# start of Material
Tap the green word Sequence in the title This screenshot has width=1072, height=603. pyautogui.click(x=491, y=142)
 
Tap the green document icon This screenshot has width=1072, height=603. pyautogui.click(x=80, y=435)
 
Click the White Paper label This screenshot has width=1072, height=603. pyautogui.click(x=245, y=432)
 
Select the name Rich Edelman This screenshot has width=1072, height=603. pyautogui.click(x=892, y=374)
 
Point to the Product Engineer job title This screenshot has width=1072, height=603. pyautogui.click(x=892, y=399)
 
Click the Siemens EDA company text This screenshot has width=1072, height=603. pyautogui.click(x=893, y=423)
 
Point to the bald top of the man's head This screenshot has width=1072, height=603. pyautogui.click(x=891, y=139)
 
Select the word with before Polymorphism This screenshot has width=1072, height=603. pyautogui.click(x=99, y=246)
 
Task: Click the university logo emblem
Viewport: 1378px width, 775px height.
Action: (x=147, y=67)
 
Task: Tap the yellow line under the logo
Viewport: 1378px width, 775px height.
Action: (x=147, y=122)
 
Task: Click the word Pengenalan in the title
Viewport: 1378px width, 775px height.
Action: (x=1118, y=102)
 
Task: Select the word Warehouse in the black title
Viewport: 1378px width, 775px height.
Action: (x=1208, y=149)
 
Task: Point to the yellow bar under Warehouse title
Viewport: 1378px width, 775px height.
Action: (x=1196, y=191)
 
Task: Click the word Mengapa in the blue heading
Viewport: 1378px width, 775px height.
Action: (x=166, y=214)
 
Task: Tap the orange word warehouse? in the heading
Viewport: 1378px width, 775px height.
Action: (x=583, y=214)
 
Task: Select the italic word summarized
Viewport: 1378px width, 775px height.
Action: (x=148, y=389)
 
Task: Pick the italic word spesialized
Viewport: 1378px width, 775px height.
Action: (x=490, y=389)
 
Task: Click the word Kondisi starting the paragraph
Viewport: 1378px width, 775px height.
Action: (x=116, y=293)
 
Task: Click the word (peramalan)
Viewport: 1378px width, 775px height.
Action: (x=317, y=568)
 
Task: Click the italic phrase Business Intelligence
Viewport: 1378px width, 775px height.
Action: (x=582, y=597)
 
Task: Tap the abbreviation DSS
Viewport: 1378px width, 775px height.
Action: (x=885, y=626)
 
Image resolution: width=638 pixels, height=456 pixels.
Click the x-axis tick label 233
# end of Material
*What needs to be done*: Collect every line of the records that contains the word "Point". Treat uppercase and lowercase letters as distinct.

*The completed task*:
Point to the Product Engineer job title This screenshot has width=1072, height=603. pyautogui.click(x=892, y=399)
Point to the bald top of the man's head This screenshot has width=1072, height=603. pyautogui.click(x=891, y=139)
Task: Point to the yellow bar under Warehouse title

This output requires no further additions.